■ What you are asked to do
From the first line to the last, reproduce the records exactly as they appear below.

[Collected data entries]
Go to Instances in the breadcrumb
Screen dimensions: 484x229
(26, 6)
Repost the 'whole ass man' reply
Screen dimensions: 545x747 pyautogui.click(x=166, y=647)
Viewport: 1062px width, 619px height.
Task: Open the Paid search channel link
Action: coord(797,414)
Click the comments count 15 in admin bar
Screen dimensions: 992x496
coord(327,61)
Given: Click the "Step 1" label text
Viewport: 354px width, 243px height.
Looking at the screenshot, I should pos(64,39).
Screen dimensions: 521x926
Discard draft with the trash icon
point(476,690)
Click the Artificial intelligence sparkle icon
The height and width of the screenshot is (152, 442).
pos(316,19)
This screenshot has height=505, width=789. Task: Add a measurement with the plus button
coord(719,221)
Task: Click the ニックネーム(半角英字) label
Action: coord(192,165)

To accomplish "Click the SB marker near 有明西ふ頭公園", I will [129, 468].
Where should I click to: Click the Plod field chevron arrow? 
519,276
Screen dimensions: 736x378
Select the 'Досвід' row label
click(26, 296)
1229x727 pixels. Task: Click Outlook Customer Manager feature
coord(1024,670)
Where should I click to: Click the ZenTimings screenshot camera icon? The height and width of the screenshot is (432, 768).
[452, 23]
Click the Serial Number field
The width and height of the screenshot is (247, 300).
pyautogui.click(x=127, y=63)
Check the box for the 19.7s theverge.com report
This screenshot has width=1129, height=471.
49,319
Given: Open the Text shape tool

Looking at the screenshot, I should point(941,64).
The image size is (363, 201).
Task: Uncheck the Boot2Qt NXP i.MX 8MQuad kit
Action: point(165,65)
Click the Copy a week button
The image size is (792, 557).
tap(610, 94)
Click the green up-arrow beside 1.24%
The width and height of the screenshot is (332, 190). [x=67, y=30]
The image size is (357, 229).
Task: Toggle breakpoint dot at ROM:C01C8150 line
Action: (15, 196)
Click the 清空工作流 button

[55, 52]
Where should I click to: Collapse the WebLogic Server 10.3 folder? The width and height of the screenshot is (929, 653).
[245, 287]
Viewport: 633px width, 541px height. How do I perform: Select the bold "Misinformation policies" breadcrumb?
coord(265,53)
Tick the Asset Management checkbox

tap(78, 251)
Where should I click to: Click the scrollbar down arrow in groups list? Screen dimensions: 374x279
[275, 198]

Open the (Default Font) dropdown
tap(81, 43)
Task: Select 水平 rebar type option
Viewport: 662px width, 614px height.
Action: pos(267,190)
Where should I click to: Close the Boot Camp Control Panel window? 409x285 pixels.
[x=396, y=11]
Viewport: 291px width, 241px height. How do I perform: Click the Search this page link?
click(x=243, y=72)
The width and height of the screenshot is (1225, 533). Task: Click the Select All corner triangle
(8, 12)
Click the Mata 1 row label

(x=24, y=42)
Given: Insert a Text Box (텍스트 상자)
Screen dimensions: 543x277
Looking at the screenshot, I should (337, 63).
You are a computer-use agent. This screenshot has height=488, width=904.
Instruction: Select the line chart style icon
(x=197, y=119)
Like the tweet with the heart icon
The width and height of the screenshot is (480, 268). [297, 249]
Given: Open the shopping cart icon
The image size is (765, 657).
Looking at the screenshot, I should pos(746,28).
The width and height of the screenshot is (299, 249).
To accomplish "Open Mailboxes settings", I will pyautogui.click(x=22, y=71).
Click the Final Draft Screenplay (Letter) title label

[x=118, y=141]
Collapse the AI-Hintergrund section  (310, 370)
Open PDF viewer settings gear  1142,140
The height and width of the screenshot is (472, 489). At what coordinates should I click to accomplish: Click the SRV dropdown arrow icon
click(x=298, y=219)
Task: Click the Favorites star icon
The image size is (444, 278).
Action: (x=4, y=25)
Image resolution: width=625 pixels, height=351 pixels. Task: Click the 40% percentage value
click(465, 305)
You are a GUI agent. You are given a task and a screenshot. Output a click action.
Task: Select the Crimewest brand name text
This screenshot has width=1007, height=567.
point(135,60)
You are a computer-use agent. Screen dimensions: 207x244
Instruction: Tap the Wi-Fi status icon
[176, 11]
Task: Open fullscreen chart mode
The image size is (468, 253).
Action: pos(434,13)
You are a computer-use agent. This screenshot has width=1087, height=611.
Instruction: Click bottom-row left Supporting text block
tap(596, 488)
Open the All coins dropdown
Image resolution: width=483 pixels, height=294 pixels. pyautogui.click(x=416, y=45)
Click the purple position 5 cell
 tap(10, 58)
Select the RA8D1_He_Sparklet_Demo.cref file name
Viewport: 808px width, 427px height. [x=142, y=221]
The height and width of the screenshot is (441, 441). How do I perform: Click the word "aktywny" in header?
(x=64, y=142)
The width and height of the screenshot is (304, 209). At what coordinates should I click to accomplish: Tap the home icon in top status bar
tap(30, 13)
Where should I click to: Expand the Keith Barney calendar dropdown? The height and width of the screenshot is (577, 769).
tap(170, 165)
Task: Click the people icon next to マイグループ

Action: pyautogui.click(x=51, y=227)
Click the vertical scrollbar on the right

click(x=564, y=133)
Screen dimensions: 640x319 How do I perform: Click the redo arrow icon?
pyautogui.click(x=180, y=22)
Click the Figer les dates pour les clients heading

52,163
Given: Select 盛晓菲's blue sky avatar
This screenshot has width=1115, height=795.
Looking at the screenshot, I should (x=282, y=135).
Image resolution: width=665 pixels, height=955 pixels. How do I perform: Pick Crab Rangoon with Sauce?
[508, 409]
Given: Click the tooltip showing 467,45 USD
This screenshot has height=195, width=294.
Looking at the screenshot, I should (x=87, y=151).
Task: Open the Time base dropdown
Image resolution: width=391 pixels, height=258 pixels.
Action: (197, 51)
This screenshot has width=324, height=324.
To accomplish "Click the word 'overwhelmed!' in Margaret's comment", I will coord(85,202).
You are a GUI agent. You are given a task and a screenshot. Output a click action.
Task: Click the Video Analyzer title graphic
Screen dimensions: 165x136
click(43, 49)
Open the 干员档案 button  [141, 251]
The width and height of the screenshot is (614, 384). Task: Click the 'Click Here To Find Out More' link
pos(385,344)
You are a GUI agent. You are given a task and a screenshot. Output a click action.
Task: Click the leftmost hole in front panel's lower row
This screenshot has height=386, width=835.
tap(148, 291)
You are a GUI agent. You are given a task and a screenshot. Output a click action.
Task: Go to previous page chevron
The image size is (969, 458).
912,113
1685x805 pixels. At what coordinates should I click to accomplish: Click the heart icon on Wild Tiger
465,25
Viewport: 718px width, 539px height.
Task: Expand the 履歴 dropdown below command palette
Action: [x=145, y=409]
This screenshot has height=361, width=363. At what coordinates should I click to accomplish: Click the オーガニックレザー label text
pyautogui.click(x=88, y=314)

■ Response
Go to Instances in the breadcrumb
Screen dimensions: 484x229
(26, 6)
Repost the 'whole ass man' reply
Screen dimensions: 545x747 pyautogui.click(x=166, y=647)
Viewport: 1062px width, 619px height.
Task: Open the Paid search channel link
Action: coord(797,414)
Click the comments count 15 in admin bar
Screen dimensions: 992x496
coord(327,61)
Given: Click the "Step 1" label text
Viewport: 354px width, 243px height.
Looking at the screenshot, I should pos(64,39).
Screen dimensions: 521x926
Discard draft with the trash icon
point(476,690)
Click the Artificial intelligence sparkle icon
The height and width of the screenshot is (152, 442).
pos(316,19)
This screenshot has height=505, width=789. Task: Add a measurement with the plus button
coord(719,221)
Task: Click the ニックネーム(半角英字) label
Action: coord(192,165)

To accomplish "Click the SB marker near 有明西ふ頭公園", I will [129, 468].
Where should I click to: Click the Plod field chevron arrow? 
519,276
Screen dimensions: 736x378
Select the 'Досвід' row label
click(26, 296)
1229x727 pixels. Task: Click Outlook Customer Manager feature
coord(1024,670)
Where should I click to: Click the ZenTimings screenshot camera icon? The height and width of the screenshot is (432, 768).
[452, 23]
Click the Serial Number field
The width and height of the screenshot is (247, 300).
pyautogui.click(x=127, y=63)
Check the box for the 19.7s theverge.com report
This screenshot has width=1129, height=471.
49,319
Given: Open the Text shape tool

Looking at the screenshot, I should point(941,64).
The image size is (363, 201).
Task: Uncheck the Boot2Qt NXP i.MX 8MQuad kit
Action: point(165,65)
Click the Copy a week button
The image size is (792, 557).
tap(610, 94)
Click the green up-arrow beside 1.24%
The width and height of the screenshot is (332, 190). [x=67, y=30]
The image size is (357, 229).
Task: Toggle breakpoint dot at ROM:C01C8150 line
Action: (15, 196)
Click the 清空工作流 button

[55, 52]
Where should I click to: Collapse the WebLogic Server 10.3 folder? The width and height of the screenshot is (929, 653).
[245, 287]
Viewport: 633px width, 541px height. How do I perform: Select the bold "Misinformation policies" breadcrumb?
coord(265,53)
Tick the Asset Management checkbox

tap(78, 251)
Where should I click to: Click the scrollbar down arrow in groups list? Screen dimensions: 374x279
[275, 198]

Open the (Default Font) dropdown
tap(81, 43)
Task: Select 水平 rebar type option
Viewport: 662px width, 614px height.
Action: pos(267,190)
Where should I click to: Close the Boot Camp Control Panel window? 409x285 pixels.
[x=396, y=11]
Viewport: 291px width, 241px height. How do I perform: Click the Search this page link?
click(x=243, y=72)
The width and height of the screenshot is (1225, 533). Task: Click the Select All corner triangle
(8, 12)
Click the Mata 1 row label

(x=24, y=42)
Given: Insert a Text Box (텍스트 상자)
Screen dimensions: 543x277
Looking at the screenshot, I should (337, 63).
You are a computer-use agent. This screenshot has height=488, width=904.
Instruction: Select the line chart style icon
(x=197, y=119)
Like the tweet with the heart icon
The width and height of the screenshot is (480, 268). [297, 249]
Given: Open the shopping cart icon
The image size is (765, 657).
Looking at the screenshot, I should pos(746,28).
The width and height of the screenshot is (299, 249).
To accomplish "Open Mailboxes settings", I will pyautogui.click(x=22, y=71).
Click the Final Draft Screenplay (Letter) title label

[x=118, y=141]
Collapse the AI-Hintergrund section  (310, 370)
Open PDF viewer settings gear  1142,140
The height and width of the screenshot is (472, 489). At what coordinates should I click to accomplish: Click the SRV dropdown arrow icon
click(x=298, y=219)
Task: Click the Favorites star icon
The image size is (444, 278).
Action: (x=4, y=25)
Image resolution: width=625 pixels, height=351 pixels. Task: Click the 40% percentage value
click(465, 305)
You are a GUI agent. You are given a task and a screenshot. Output a click action.
Task: Select the Crimewest brand name text
This screenshot has width=1007, height=567.
point(135,60)
You are a computer-use agent. Screen dimensions: 207x244
Instruction: Tap the Wi-Fi status icon
[176, 11]
Task: Open fullscreen chart mode
The image size is (468, 253).
Action: pos(434,13)
You are a computer-use agent. This screenshot has width=1087, height=611.
Instruction: Click bottom-row left Supporting text block
tap(596, 488)
Open the All coins dropdown
Image resolution: width=483 pixels, height=294 pixels. pyautogui.click(x=416, y=45)
Click the purple position 5 cell
 tap(10, 58)
Select the RA8D1_He_Sparklet_Demo.cref file name
Viewport: 808px width, 427px height. [x=142, y=221]
The height and width of the screenshot is (441, 441). How do I perform: Click the word "aktywny" in header?
(x=64, y=142)
The width and height of the screenshot is (304, 209). At what coordinates should I click to accomplish: Tap the home icon in top status bar
tap(30, 13)
Where should I click to: Expand the Keith Barney calendar dropdown? The height and width of the screenshot is (577, 769).
tap(170, 165)
Task: Click the people icon next to マイグループ

Action: pyautogui.click(x=51, y=227)
Click the vertical scrollbar on the right

click(x=564, y=133)
Screen dimensions: 640x319 How do I perform: Click the redo arrow icon?
pyautogui.click(x=180, y=22)
Click the Figer les dates pour les clients heading

52,163
Given: Select 盛晓菲's blue sky avatar
This screenshot has width=1115, height=795.
Looking at the screenshot, I should (x=282, y=135).
Image resolution: width=665 pixels, height=955 pixels. How do I perform: Pick Crab Rangoon with Sauce?
[508, 409]
Given: Click the tooltip showing 467,45 USD
This screenshot has height=195, width=294.
Looking at the screenshot, I should (x=87, y=151).
Task: Open the Time base dropdown
Image resolution: width=391 pixels, height=258 pixels.
Action: (197, 51)
This screenshot has width=324, height=324.
To accomplish "Click the word 'overwhelmed!' in Margaret's comment", I will coord(85,202).
You are a GUI agent. You are given a task and a screenshot. Output a click action.
Task: Click the Video Analyzer title graphic
Screen dimensions: 165x136
click(43, 49)
Open the 干员档案 button  [141, 251]
The width and height of the screenshot is (614, 384). Task: Click the 'Click Here To Find Out More' link
pos(385,344)
You are a GUI agent. You are given a task and a screenshot. Output a click action.
Task: Click the leftmost hole in front panel's lower row
This screenshot has height=386, width=835.
tap(148, 291)
You are a GUI agent. You are given a task and a screenshot. Output a click action.
Task: Go to previous page chevron
The image size is (969, 458).
912,113
1685x805 pixels. At what coordinates should I click to accomplish: Click the heart icon on Wild Tiger
465,25
Viewport: 718px width, 539px height.
Task: Expand the 履歴 dropdown below command palette
Action: [x=145, y=409]
This screenshot has height=361, width=363. At what coordinates should I click to accomplish: Click the オーガニックレザー label text
pyautogui.click(x=88, y=314)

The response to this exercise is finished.